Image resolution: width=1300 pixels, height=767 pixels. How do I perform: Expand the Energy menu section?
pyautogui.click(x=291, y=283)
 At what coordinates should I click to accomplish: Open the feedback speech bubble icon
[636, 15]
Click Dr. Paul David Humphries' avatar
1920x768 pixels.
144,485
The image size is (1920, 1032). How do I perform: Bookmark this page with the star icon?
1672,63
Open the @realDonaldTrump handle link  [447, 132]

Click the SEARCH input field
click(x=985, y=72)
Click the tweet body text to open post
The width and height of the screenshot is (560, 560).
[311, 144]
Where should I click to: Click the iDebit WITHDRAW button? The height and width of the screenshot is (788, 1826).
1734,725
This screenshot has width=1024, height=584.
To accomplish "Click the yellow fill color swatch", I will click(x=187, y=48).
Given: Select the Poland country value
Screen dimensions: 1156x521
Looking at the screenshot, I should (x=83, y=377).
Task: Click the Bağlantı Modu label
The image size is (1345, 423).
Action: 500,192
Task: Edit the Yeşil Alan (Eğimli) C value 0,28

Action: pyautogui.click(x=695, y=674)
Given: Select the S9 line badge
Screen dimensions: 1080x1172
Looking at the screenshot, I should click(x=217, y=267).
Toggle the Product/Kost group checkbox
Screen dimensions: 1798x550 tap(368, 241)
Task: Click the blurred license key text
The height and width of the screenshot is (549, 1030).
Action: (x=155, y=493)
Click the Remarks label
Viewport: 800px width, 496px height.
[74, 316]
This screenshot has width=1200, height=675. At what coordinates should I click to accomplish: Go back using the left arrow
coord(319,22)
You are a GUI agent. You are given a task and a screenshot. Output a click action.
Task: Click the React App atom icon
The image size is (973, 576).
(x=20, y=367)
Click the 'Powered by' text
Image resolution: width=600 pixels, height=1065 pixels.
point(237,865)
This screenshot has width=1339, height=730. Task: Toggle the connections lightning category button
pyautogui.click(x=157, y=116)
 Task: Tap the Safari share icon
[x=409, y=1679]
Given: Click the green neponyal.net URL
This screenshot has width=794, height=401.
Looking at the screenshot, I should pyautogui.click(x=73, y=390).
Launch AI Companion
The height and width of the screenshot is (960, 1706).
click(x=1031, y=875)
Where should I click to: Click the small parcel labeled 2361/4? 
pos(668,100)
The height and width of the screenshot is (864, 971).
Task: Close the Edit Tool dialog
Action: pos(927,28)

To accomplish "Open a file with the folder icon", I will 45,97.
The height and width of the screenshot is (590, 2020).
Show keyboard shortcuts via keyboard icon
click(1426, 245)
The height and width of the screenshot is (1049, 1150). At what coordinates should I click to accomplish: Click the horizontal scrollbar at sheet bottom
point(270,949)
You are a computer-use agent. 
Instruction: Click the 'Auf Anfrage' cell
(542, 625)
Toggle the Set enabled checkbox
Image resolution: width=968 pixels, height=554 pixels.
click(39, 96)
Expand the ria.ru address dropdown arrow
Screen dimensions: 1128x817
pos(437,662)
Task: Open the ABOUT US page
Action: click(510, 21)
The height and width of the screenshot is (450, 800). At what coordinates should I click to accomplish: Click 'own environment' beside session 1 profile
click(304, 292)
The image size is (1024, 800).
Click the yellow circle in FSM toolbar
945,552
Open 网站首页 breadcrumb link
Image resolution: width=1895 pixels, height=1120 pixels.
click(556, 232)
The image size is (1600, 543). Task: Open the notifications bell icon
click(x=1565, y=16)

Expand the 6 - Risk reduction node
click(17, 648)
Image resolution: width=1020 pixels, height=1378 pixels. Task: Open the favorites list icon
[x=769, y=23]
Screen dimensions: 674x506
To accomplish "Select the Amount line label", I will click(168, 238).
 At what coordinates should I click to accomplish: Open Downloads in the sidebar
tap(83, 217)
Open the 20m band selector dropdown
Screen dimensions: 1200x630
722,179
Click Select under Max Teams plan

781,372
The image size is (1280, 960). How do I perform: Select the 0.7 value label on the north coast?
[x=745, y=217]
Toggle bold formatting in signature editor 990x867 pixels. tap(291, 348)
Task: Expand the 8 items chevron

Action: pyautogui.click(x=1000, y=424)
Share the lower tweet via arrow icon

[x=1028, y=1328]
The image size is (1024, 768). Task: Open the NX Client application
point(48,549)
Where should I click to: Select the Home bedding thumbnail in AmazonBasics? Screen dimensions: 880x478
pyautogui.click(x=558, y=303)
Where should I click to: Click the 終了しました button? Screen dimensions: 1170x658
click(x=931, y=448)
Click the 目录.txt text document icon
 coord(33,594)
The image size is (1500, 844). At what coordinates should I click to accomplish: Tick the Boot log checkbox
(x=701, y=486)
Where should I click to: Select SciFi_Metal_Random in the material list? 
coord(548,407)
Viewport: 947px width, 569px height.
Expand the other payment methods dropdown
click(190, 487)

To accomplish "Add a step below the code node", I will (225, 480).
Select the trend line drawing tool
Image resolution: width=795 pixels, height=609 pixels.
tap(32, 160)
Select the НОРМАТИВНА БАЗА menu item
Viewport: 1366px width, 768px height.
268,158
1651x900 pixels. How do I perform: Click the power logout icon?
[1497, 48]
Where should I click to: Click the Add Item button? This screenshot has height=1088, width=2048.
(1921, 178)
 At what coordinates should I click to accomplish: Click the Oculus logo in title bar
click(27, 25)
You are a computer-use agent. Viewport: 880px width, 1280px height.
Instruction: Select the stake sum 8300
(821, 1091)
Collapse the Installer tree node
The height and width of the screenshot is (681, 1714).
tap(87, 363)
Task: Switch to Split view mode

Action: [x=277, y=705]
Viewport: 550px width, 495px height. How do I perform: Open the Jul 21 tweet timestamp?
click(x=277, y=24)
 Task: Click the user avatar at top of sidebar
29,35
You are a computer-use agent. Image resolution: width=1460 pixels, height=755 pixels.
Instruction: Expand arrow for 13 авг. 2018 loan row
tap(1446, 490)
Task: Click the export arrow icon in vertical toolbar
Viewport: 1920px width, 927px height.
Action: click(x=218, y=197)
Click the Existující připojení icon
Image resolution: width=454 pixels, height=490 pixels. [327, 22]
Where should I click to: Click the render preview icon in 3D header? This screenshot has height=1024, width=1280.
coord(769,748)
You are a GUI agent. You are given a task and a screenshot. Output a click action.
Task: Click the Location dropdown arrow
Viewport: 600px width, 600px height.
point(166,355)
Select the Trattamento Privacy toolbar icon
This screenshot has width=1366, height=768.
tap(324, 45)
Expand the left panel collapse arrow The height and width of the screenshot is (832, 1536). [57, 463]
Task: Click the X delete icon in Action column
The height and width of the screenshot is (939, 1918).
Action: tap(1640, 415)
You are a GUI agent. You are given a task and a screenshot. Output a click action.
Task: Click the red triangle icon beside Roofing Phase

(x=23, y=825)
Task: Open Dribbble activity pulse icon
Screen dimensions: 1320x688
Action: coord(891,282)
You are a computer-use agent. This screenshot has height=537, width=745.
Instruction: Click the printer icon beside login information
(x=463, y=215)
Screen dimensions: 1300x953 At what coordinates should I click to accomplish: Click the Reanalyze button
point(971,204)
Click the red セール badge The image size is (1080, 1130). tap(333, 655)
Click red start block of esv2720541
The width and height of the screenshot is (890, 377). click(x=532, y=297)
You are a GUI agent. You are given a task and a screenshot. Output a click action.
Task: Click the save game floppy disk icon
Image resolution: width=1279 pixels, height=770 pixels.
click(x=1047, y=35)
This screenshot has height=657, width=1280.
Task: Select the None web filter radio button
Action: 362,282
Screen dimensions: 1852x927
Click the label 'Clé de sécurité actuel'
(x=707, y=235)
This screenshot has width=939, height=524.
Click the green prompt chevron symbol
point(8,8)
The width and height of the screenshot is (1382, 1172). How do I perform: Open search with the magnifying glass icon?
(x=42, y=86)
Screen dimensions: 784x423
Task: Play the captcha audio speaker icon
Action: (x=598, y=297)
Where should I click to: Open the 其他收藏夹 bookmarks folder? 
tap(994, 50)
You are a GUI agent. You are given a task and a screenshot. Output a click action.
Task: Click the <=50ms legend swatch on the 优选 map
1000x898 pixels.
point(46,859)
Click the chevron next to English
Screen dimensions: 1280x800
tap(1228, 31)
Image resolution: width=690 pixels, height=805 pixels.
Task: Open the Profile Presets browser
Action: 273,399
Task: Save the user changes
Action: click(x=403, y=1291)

§ EXERCISE PROMPT:
Begin with the first line of the listing above and write out each line exactly, ending with the line that contains "Given: Select the S9 line badge".

§ REPLY TO THE EXERCISE:
Image resolution: width=1300 pixels, height=767 pixels. How do I perform: Expand the Energy menu section?
pyautogui.click(x=291, y=283)
 At what coordinates should I click to accomplish: Open the feedback speech bubble icon
[636, 15]
Click Dr. Paul David Humphries' avatar
1920x768 pixels.
144,485
The image size is (1920, 1032). How do I perform: Bookmark this page with the star icon?
1672,63
Open the @realDonaldTrump handle link  [447, 132]

Click the SEARCH input field
click(x=985, y=72)
Click the tweet body text to open post
The width and height of the screenshot is (560, 560).
[311, 144]
Where should I click to: Click the iDebit WITHDRAW button? The height and width of the screenshot is (788, 1826).
1734,725
This screenshot has width=1024, height=584.
To accomplish "Click the yellow fill color swatch", I will click(x=187, y=48).
Given: Select the Poland country value
Screen dimensions: 1156x521
Looking at the screenshot, I should (x=83, y=377).
Task: Click the Bağlantı Modu label
The image size is (1345, 423).
Action: 500,192
Task: Edit the Yeşil Alan (Eğimli) C value 0,28

Action: pyautogui.click(x=695, y=674)
Given: Select the S9 line badge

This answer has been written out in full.